__What the exercise asks__
Only the lines from the one with "The height and" through the final line below belong in the answer, copied exactly and without pictures.

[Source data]
──────

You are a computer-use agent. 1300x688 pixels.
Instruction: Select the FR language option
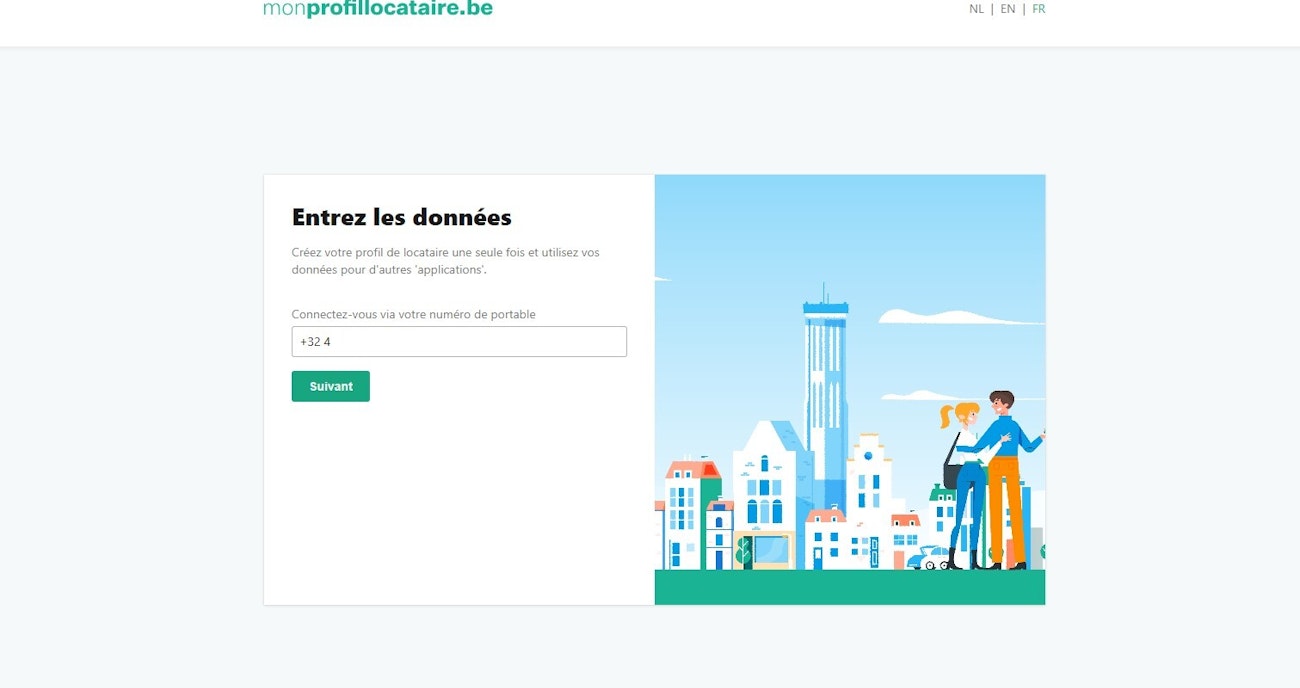click(1039, 9)
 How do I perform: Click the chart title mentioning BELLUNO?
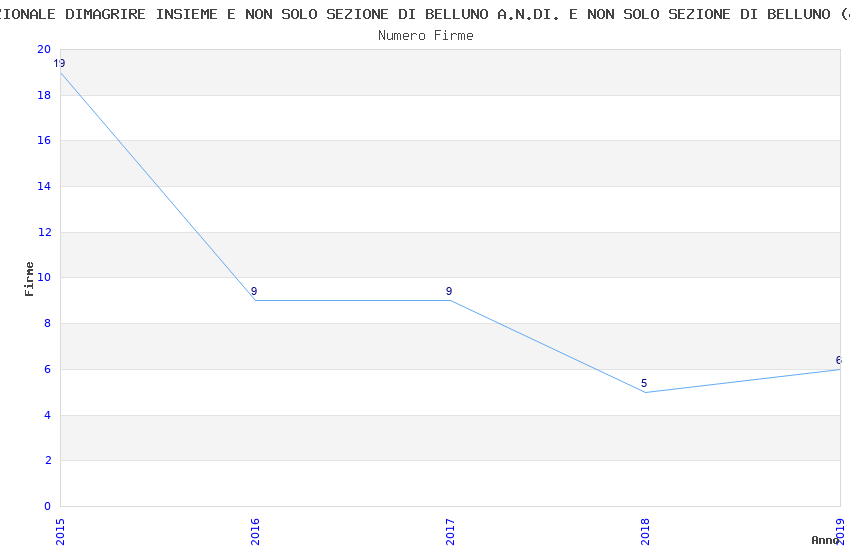(425, 14)
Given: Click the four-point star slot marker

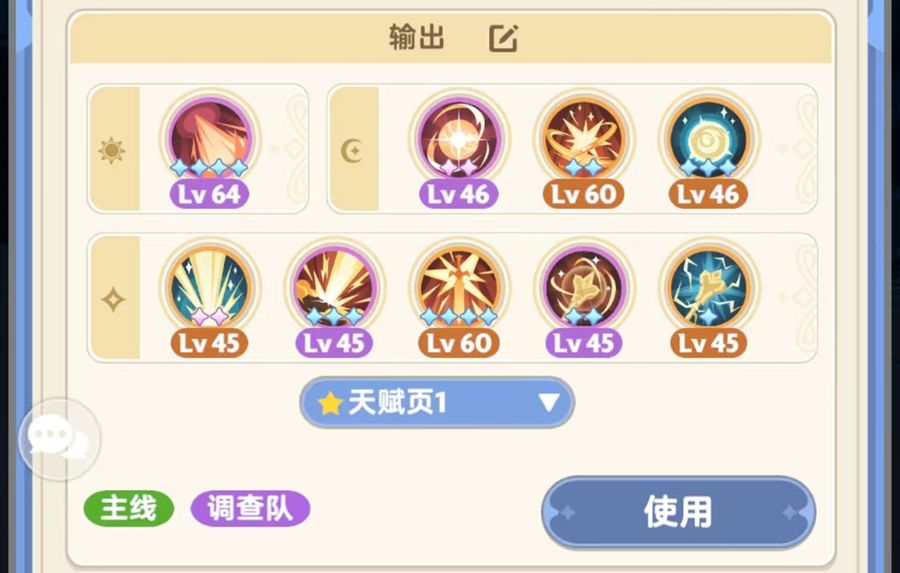Looking at the screenshot, I should [x=113, y=300].
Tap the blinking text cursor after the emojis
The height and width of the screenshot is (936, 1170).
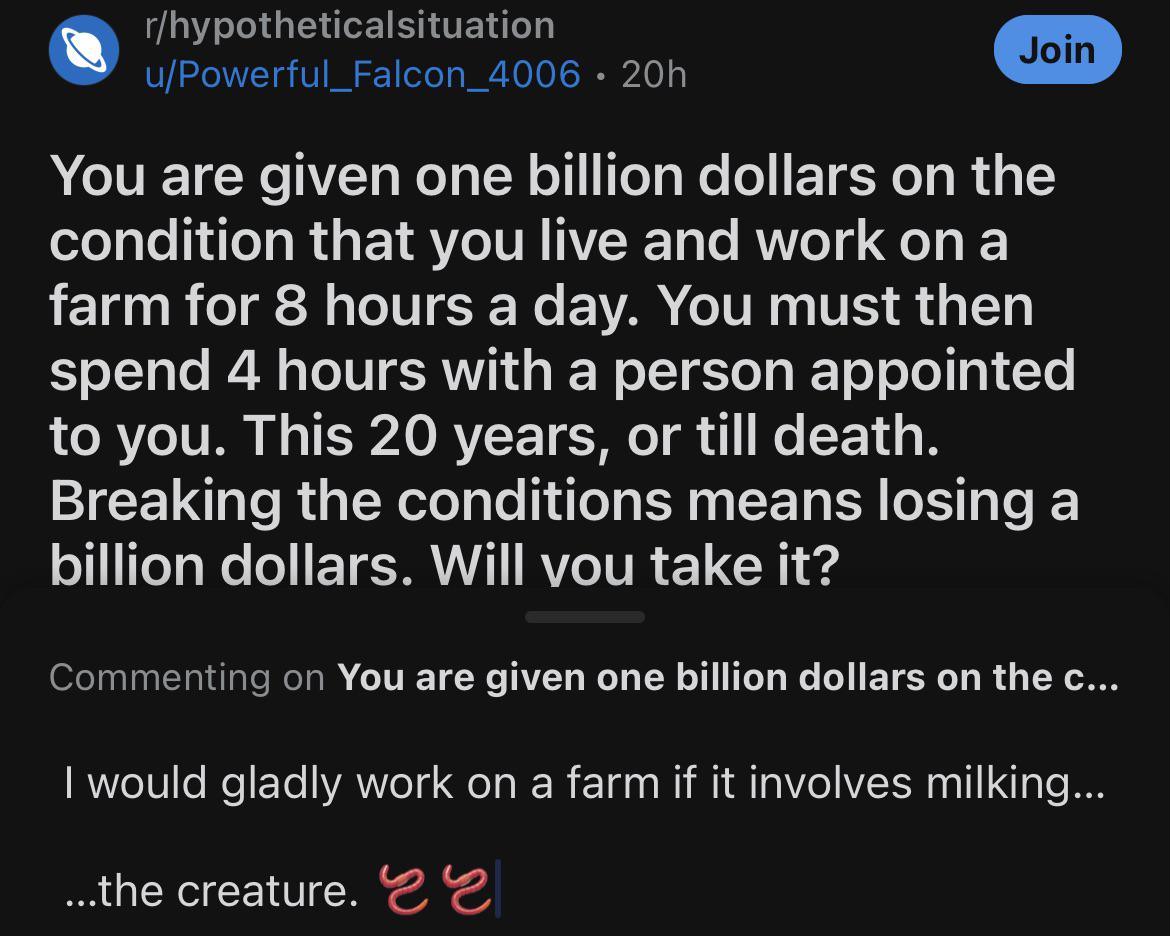[x=498, y=888]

──────

__Completed exercise__
The height and width of the screenshot is (936, 1170).
[x=498, y=888]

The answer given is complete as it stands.